JUN 29, 2011
The authors report a case series of three infants with leptomeningeal trilateral retinoblastoma (TRB) with suprasellar tumors treated with a multifaceted chemotherapy regimen that led to tumor response and longer survival than ever reported for a leptomeningeal TRB patient.
For induction, the authors used their Toronto Protocol, which consists of high-dose cyclosporine A (CSA), an inhibitor of the multidrug resistance P-glycoprotein (p170), to modulate a high dose of carboplatin, etoposide and vincristine sulfate. Intraventricular topotecan hydrochloride combined with cytarabine was given via an Ommaya reservoir. To avoid craniospinal irradiation, they used supralethal-dose chemotherapy as consolidation therapy, with rescue of the bone marrow by autologous peripheral stem cell transplant.

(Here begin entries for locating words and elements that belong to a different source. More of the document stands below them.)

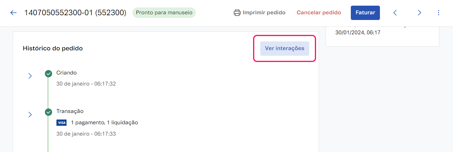Image resolution: width=453 pixels, height=152 pixels.
Task: Click the Pronto para manuseio status badge
Action: coord(164,13)
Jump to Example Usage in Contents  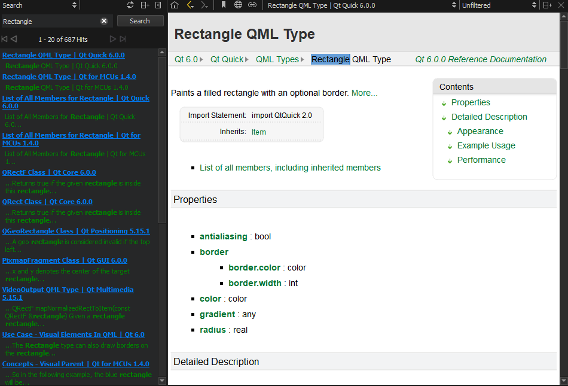pos(485,145)
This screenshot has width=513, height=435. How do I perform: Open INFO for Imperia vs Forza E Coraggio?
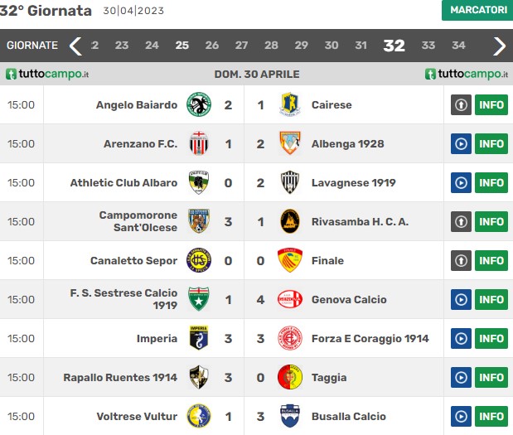(x=491, y=339)
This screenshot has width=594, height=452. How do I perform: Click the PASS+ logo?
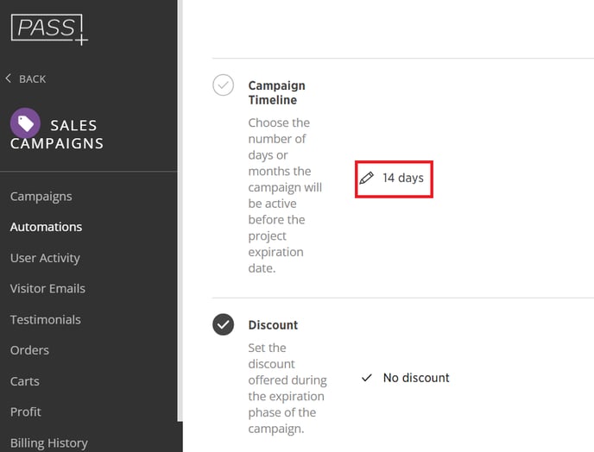49,29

One patient remained relapse-free 3.4 years after diagnosis and three years after transplant. The other patients survived for 14 and 32 months, respectively.
The treatment, which avoids both radiation therapy and surgery, was delivered as part of a prospective clinical trial. The study reports all cases of TRB treated between 2000 and 2008 at one children's hospital in Toronto.
The authors say that a possible advantage of this chemotherapy regime that may have prolonged survival may have been the addition of CSA, which not only reverses multidrug resistance in retinoblastoma tumor cells but also inhibits the p170-rich vascular endothelial cells that form the blood-brain barrier limiting the entry of chemotherapeutic drugs into the central nervous system.
They conclude that the significant extension of survival among these patients suggests that this protocol may in some instances offer the potential for a cure for leptomeningeal TRB.